Moreover, claimed the CFTC, during the relevant time period and period of the Division of Enforcement’s investigation into IFUS’s reporting miscues, IFUS “did not respond in a timely and satisfactory manner” to inquiries from Commission staff from various divisions, including enforcement staff, about the data reporting issues. The CFTC acknowledged, however, that ultimately IFUS “did cooperate fully” with the Division of Enforcement’s investigation and fixed the reporting problems.

The CFTC said that IFUS’s reporting errors and omissions arose “primarily” as a result of technology upgrades and data migration projects. The Commission also acknowledged that, although there were problems during the relevant time with reports made by IFUS to the CFTC, there were no problems with data published by IFUS on its website.

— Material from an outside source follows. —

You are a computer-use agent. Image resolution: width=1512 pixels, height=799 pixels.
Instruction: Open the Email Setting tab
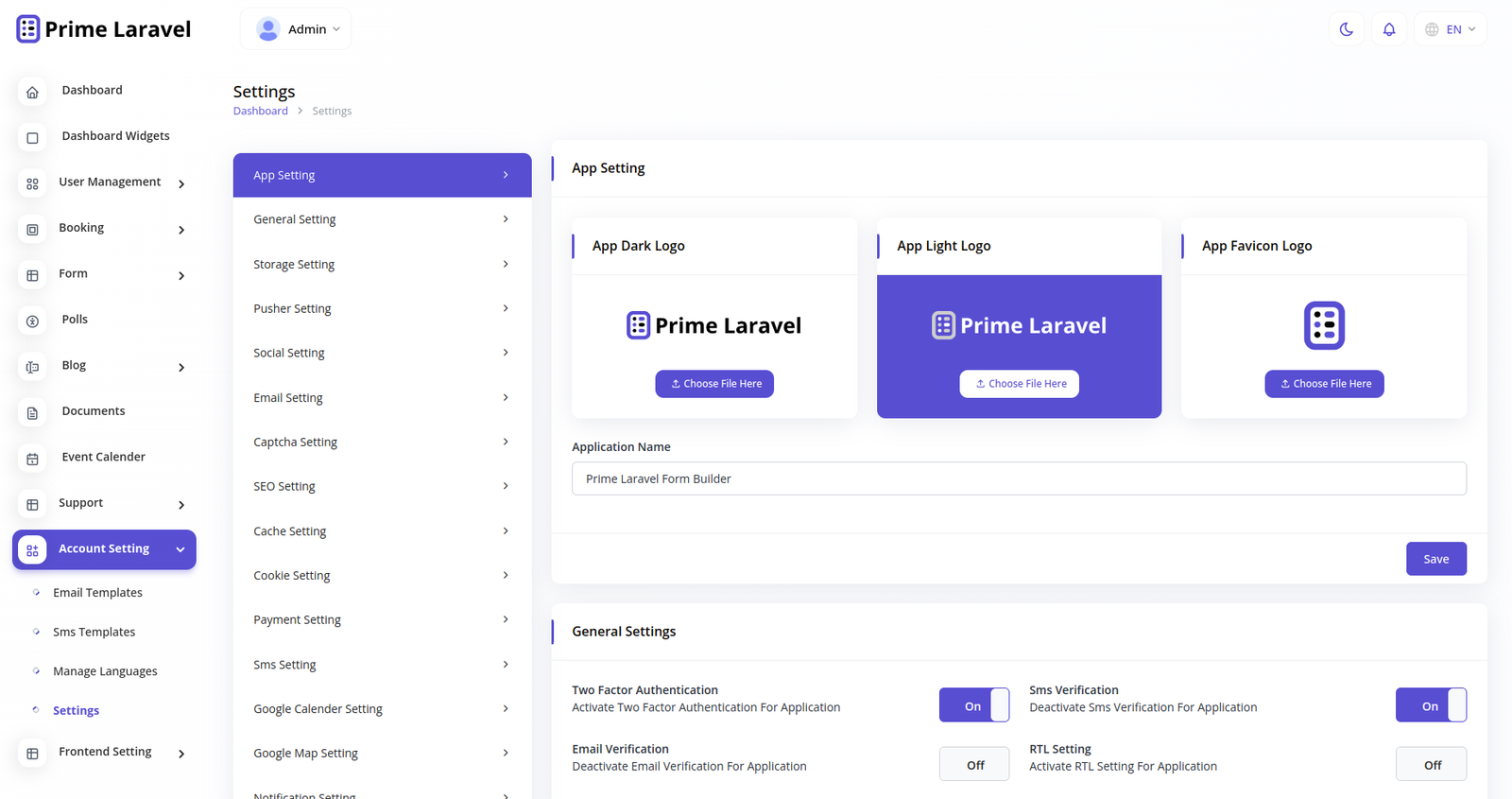tap(382, 398)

Under CFTC rules, a derivatives contract market, like IFUS, is required to submit to the CFTC for each business day certain information in order for the Commission to conduct its routine oversight of markets and participants. According to the Commission, it uses the information provided by DCMs,

to detect and prevent situations that could pose a threat to the markets and to keep the Commission informed of significant market developments. The effectiveness of the Commission's market and financial surveillance programs depends on accurate and timely reporting from DCMs.

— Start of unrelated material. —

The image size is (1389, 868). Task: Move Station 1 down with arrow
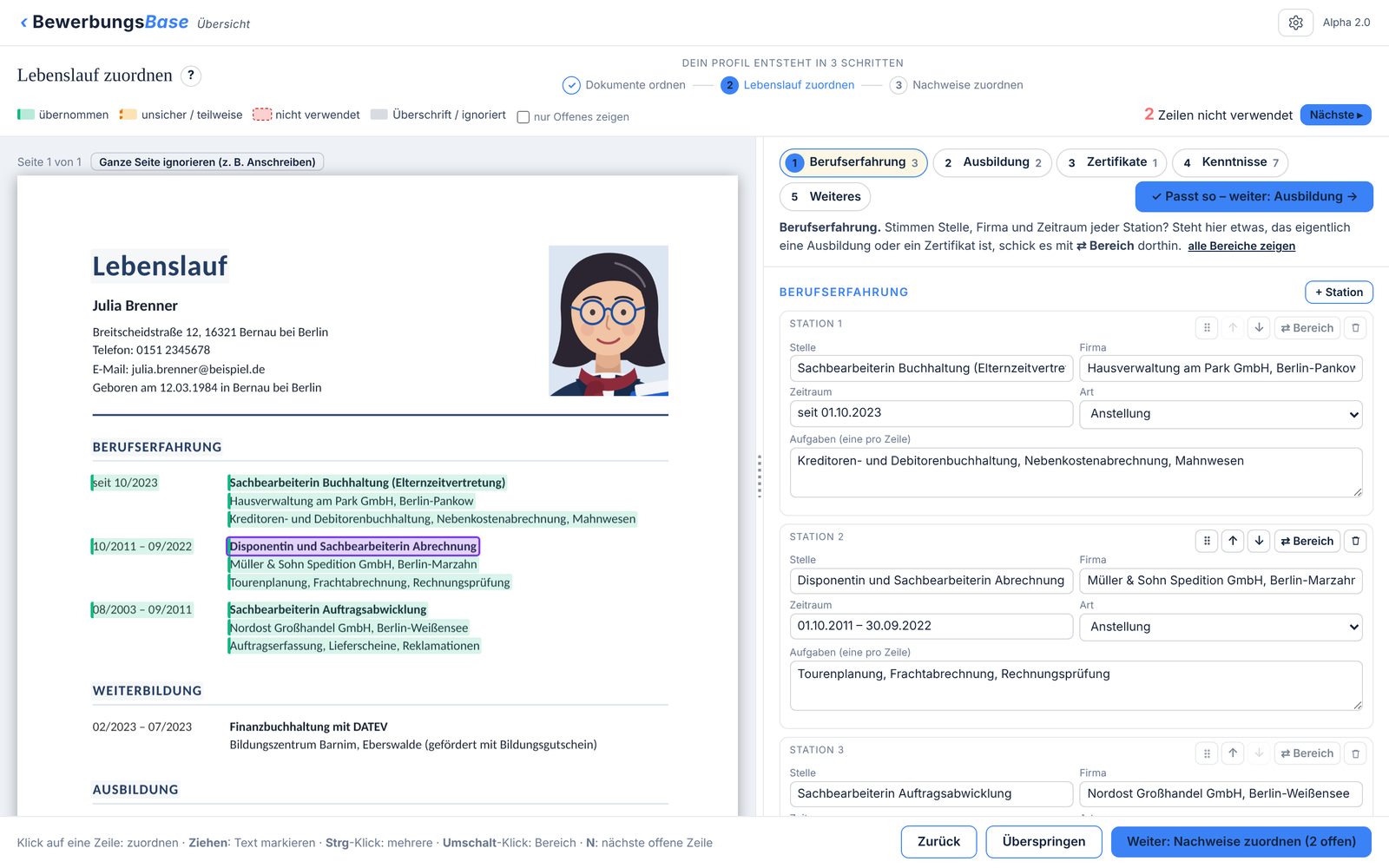(x=1259, y=328)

The CFTC said it initially notified IFUS of its reporting issues at the beginning of the relevant time period and throughout 2013.

In addition to agreeing to pay the fine to resolve this matter, IFUS consented to the creation and appointment of a new senior position of chief data officer who will be directly responsible for all regulatory reporting. IFUS also agreed to maintain at least three additional quality assurance staff members dedicated to regulatory reporting, and to conduct certain testing to ensure the quality of certain past and future reporting.

IFUS agreed to the settlement of this matter “without admitting or denying the findings and conclusions” in the relevant CFTC order.